Sandra, a 20-year Sumatran orangutan must remain at the Buenos Aires zoo following the rejection of an habeas corpus request presented by a group in defense of animal rights. The magistrate ruled that the 'non human person' presentation was not applicable to Sandra as pretended by AFADA, Association of Staff and Lawyers for Animals' rights.
Sandra is in captivity, living in absolute solitude in the Buenos Aires city zoo argued AFADA, which requested the orangutan be transferred to a sanctuary to preserve the species. She is being treated as a prisoner and has to suffer the presence of the public staring at her.
AFADA said in the presentation that it was appropriate to question the deprivation of liberty of the primate, based on illegitimacy and the acknowledgement she is a non human person.

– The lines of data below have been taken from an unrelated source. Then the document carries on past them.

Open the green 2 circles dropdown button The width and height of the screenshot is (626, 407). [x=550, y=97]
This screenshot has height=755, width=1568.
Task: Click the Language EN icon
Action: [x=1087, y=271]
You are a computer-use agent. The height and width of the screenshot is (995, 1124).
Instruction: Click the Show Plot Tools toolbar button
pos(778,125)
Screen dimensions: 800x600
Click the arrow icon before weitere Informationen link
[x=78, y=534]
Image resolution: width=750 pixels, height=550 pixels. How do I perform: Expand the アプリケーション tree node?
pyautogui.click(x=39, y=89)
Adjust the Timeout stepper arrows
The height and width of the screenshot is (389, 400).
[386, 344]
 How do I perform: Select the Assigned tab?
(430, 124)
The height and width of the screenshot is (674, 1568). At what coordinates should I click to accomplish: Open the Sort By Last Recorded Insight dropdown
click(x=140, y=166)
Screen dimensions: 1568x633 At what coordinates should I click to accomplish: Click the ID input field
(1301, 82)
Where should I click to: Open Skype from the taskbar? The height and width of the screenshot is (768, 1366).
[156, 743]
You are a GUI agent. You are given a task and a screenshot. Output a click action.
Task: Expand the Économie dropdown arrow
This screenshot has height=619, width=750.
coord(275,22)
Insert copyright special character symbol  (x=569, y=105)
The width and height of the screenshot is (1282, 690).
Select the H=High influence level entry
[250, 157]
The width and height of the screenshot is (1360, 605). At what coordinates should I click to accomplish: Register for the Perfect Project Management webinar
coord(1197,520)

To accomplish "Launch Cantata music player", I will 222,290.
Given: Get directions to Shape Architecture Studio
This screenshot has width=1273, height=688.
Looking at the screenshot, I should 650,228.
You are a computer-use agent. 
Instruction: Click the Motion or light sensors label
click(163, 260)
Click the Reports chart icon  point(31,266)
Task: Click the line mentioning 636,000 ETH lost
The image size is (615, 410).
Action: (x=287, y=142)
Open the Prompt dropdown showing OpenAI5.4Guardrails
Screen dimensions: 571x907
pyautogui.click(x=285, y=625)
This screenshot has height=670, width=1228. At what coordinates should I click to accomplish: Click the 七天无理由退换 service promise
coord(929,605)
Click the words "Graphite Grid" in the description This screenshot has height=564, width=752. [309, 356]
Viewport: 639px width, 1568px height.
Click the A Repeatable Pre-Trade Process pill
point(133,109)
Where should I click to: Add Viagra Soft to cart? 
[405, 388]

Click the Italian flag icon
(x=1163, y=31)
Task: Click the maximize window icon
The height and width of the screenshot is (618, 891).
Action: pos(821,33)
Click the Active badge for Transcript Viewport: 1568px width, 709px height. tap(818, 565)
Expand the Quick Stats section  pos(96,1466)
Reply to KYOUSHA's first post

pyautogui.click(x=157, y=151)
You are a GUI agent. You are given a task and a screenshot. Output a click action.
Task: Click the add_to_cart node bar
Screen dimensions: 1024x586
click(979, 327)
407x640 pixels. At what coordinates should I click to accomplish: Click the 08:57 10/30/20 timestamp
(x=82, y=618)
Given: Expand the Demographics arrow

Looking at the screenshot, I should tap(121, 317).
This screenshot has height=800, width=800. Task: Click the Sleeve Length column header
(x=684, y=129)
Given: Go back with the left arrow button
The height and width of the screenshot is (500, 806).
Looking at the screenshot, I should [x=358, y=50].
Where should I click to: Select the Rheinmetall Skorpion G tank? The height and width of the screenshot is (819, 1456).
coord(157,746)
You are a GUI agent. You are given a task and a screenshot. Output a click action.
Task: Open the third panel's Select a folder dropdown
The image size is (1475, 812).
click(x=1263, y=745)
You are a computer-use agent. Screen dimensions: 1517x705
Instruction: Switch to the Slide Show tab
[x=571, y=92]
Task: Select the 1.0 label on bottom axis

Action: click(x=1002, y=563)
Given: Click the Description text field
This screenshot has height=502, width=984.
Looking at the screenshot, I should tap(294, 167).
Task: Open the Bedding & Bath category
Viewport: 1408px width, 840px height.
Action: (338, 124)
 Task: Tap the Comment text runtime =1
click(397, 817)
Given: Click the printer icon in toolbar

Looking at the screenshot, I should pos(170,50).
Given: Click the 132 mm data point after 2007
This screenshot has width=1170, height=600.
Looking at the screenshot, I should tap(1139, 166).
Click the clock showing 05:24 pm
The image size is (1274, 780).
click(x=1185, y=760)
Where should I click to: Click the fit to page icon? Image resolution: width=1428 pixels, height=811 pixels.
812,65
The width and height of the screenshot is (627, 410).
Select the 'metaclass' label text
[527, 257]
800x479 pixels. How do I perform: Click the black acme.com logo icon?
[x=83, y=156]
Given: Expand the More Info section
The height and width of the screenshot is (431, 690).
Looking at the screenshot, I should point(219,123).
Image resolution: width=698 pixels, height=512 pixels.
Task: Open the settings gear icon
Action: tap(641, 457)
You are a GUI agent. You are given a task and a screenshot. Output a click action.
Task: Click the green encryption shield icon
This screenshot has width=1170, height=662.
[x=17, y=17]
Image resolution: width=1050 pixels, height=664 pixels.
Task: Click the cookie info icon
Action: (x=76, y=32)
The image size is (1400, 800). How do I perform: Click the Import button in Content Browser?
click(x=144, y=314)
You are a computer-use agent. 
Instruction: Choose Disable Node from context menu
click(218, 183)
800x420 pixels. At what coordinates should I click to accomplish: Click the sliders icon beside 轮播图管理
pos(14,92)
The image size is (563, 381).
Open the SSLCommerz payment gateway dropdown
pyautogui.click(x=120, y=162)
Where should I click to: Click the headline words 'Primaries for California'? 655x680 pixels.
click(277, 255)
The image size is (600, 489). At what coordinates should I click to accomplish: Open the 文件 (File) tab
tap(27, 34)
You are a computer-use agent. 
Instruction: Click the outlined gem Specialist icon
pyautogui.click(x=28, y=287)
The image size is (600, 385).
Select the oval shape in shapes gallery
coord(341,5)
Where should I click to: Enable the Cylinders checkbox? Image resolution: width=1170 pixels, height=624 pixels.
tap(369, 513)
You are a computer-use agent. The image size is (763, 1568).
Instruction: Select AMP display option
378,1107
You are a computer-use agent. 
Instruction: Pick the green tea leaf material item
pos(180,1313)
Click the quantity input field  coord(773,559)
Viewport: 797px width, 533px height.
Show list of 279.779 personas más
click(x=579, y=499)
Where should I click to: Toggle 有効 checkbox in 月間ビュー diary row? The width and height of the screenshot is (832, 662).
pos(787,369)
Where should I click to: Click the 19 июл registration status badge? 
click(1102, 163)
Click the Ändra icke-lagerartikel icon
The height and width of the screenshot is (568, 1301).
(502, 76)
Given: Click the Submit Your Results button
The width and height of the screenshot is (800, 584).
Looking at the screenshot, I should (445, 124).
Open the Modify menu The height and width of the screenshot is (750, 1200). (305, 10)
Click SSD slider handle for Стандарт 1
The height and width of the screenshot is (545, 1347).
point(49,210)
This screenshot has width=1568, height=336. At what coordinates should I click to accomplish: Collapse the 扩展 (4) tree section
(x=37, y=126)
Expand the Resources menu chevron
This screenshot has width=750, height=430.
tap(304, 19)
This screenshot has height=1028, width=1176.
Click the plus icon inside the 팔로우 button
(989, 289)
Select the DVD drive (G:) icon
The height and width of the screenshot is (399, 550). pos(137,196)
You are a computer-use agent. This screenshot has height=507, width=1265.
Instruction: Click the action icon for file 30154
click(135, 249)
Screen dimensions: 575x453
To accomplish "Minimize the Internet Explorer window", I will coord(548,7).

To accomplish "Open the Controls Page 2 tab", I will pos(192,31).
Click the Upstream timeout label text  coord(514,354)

The animals-rights activists' organization anticipated they would be appealing the ruling and demanded Sandra's protection on at least three basic rights, the right to life, the right not to be tortured or ill treated physically or psychologically.
The criminal court judge, Monica Berdion de Crudo, rejected point blank the request recalling that it only applies to humans persons, but nevertheless ordered an investigation as to Sandra's captivity conditions and if she is a victim of ill-treatment under the 1954 animal protection bill.
AFADA has also presented habeas corpus for chimpanzees in Argentine zoos hoping to establish a lead case with the purpose of making use of this legal tool in defense of animals in captivity rights, points out a release from the association.
A similar request was presented in December 2013 before a New York court by a US organization that defends animals' rights, arguing that four chimpanzees in captivity can be considered legal persons and thus with the right to liberty.